Sub Downloadparamostrarproblema()
Dim IE As InternetExplorer
Dim HTMLdoc As HTMLDocument
Dim URL As String
Dim Pepe As Object
URL = "https://www.cenace.gob.mx/SIM/VISTA/REPORTES/PreEnergiaSisMEM.aspx"
Set IE = CreateObject("InternetExplorer.Application")
With IE .navigate URL
Do Until .readyState = 4: DoEvents: Loop
End With
IE.Visible = True
Set HTMLdoc = IE.document
Dim HTMLdiv As HTMLDivElement
Set HTMLdiv = HTMLdoc.getElementById("ctl00_ContentPlaceHolder1_treePrincipal")
Dim HTMLspan As HTMLSpanElement
Set HTMLspan = HTMLdiv.getElementsByTagName("span").Item(2)
HTMLspan.Click
Set Pepe = HTMLdoc.getElementById("ctl00_ContentPlaceHolder1_ListViewNodos_ctrl0_ListViewArchivosSIN_ctrl0_linkCSV")
Pepe.Click
Set HTMLdiv = Nothing
Set HTMLdoc = Nothing
Set IE = Nothing End Sub

I know that in this case I have a Href I could use to download the file, but in the web page I'm working on it has NO link, and I want to download automatically the file.

Any idea how to download pepe.click automatically?

[Rows showing where targets appear]
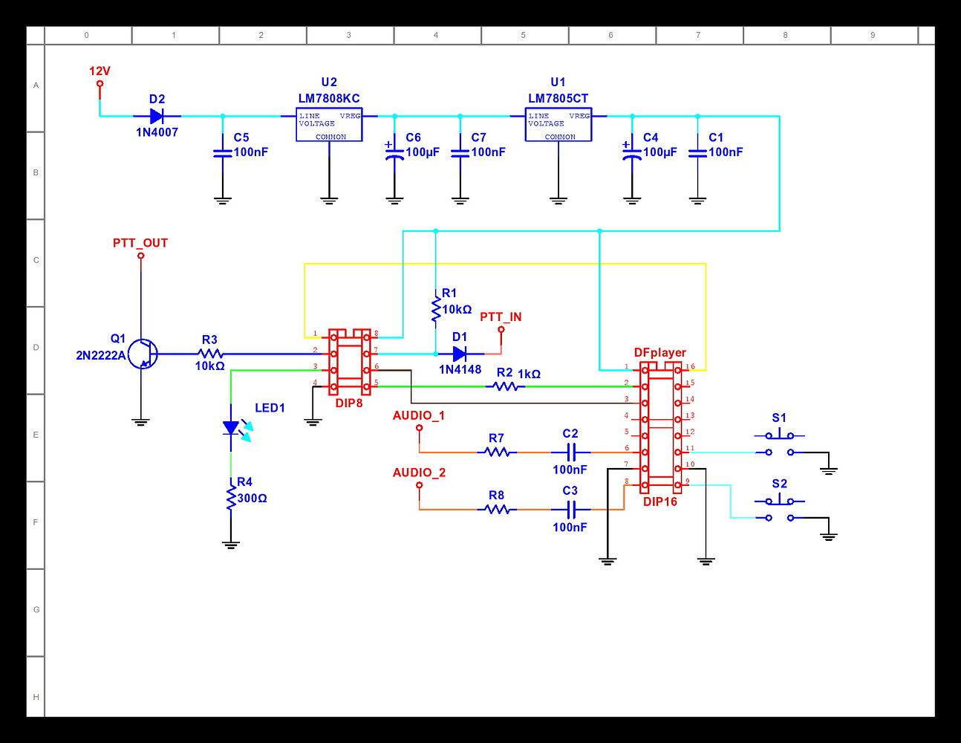Click the 12V supply terminal
The height and width of the screenshot is (743, 961).
pos(99,84)
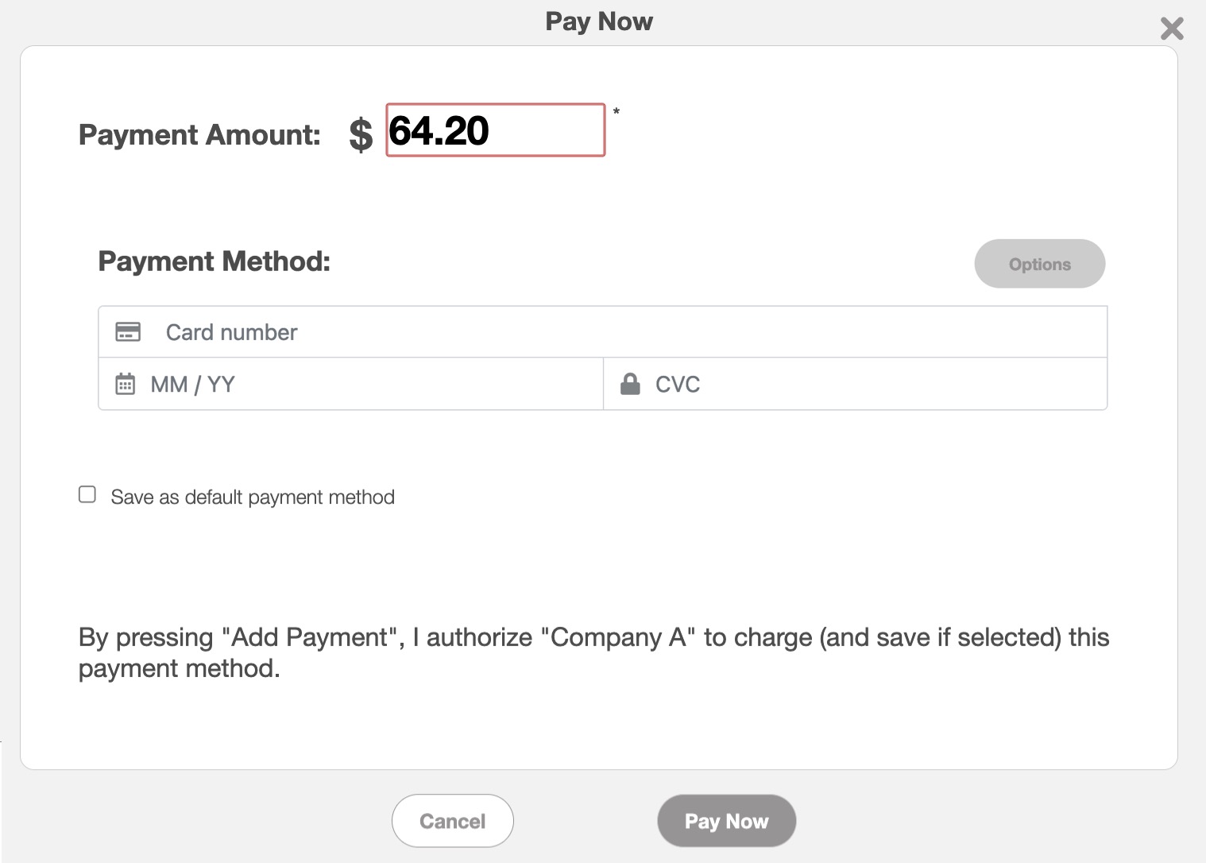Click the 'Payment Amount:' label
1206x863 pixels.
(x=199, y=135)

> **EXERCISE**
Extend the forum post about downloading a file through Internet Explorer with VBA, writing on from its last line. The records have no role in any of this.

> **RESULT**
Regards, Santos.

13 Dec 17 at 08:25

Hi, I have one question. Partly by using your super useful vide's I started trying extracting data from websites to excel. There is one thing though that just keeps failing. Here is an example of the code written. The line:

Debug.print Classnames.length

keeps returning 0, whatever searchtype I use, classname, tagname, id. Could you find any incorrect use of code in here?

Thanks in advance for your answer.

Jonathan

Const HappyEmpURL As String = "https://happyemployees.nle.nl/"

Sub GetDataFromWebsite()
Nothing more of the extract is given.